(PROVIDED PASSAGE Opens)

Subcellular localization and translocation of protein kinase C isoforms zeta and epsilon in human peripheral blood lymphocytes.

Abstract

The calcium-independent members of the protein kinase C (PKC) family may play a significant role in T cell function. We have characterized the subcellular localization and redistribution of calcium-independent kinase C activity and of two specific members of this family (zeta and epsilon) in response to activation of human peripheral blood lymphocytes with phorbol myristate acetate (PMA) or through the TCR-CD3 complex. Both PMA and OKT3, an antibody against the TCR-associated CD3 complex, induce an increase in membrane and cytoskeletal activity with a concomitant decrease in cytosolic activity. By Western blot analysis, PKC epsilon is present in resting cytosol and membrane fractions, and is detected in the membrane following activation with PMA and in both the membrane and cytoskeleton following OKT3 activation. By contrast, PKC zeta is progressively lost from the cytoskeleton following activation with anti-CD3. Immunocytochemistry reveals distinct redistribution patterns for these enzymes in response to activation through anti-CD3 and by PMA. These findings demonstrate that signaling through the CD3 complex induces significant changes in calcium-independent PKC activity and in the intracellular distribution of specific isoenzymes, and support a role for specific functions for individual isoenzymes in T cell activation. Lastly, changes in the cytoskeletal distribution of these isoenzymes suggest a potential role in the modulation of cell structure in response to activation.

(PROVIDED PASSAGE Closes)
(EXTRACTED ENTRIES Opens)

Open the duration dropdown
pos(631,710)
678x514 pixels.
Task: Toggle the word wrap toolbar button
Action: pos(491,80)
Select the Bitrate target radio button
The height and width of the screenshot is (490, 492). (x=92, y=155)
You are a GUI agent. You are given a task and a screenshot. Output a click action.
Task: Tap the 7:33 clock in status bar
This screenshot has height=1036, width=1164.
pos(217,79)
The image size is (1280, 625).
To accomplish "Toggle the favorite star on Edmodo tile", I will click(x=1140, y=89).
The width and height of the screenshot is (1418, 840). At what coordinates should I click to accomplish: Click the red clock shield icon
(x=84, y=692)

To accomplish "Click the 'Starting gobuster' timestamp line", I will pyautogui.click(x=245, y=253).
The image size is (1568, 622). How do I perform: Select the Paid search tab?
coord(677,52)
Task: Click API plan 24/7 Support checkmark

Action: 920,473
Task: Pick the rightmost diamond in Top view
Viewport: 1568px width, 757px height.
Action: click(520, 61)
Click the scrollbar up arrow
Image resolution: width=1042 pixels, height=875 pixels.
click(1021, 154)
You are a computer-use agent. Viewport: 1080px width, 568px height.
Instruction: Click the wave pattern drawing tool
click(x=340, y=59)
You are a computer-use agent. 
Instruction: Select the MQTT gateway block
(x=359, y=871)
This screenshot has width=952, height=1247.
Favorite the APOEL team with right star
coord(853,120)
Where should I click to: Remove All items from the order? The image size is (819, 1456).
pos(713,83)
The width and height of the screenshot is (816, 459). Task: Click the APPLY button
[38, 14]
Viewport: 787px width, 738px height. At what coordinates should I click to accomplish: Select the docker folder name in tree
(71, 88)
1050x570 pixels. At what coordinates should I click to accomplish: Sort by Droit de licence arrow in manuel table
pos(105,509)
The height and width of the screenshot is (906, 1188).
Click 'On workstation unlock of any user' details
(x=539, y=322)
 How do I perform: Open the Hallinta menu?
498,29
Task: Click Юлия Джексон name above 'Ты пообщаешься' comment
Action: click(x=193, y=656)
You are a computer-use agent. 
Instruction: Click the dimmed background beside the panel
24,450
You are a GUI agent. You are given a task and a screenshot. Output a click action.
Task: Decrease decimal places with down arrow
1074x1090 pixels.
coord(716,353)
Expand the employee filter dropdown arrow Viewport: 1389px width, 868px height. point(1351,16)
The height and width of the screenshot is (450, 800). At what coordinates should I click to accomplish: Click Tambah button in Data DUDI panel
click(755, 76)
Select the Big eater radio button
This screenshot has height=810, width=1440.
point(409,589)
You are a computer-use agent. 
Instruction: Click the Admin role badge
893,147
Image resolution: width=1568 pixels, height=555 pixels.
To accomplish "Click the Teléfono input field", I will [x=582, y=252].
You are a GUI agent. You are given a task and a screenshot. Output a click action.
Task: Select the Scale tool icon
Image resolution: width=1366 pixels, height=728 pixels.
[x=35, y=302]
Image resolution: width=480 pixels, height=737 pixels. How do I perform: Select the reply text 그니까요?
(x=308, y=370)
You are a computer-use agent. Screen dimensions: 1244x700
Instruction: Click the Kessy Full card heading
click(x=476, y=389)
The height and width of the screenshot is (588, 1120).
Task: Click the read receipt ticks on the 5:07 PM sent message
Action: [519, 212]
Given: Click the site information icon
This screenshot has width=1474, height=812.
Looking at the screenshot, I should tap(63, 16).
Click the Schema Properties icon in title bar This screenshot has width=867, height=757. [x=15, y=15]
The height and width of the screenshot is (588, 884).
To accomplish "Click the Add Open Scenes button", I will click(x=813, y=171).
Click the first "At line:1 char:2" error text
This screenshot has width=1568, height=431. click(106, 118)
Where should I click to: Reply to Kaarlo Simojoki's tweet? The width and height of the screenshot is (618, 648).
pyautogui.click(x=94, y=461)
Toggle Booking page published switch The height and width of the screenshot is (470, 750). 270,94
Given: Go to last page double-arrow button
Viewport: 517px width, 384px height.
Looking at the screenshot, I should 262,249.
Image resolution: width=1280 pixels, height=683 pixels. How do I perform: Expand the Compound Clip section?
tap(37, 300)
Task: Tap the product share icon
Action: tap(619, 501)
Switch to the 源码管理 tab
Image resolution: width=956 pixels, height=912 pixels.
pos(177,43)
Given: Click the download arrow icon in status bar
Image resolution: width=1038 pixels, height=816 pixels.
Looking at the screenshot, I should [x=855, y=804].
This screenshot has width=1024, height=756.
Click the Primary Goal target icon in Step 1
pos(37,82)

(EXTRACTED ENTRIES Closes)

» EXERCISE SET:
[A] Answer these questions using the PKC abstract:
(i) What is OKT3, as defined in the abstract?
(ii) In which fractions of resting cells is PKC epsilon present?
(iii) What happens to PKC zeta in the cytoskeleton after activation with anti-CD3?
[B] List every subcellular compartment named in the PKC abstract.

» RESPONSES PER TASK:
[A]
(i) An antibody against the TCR-associated CD3 complex.
(ii) The cytosol and membrane fractions.
(iii) It is progressively lost from the cytoskeleton.

[B]
- Cytosol
- Membrane
- Cytoskeleton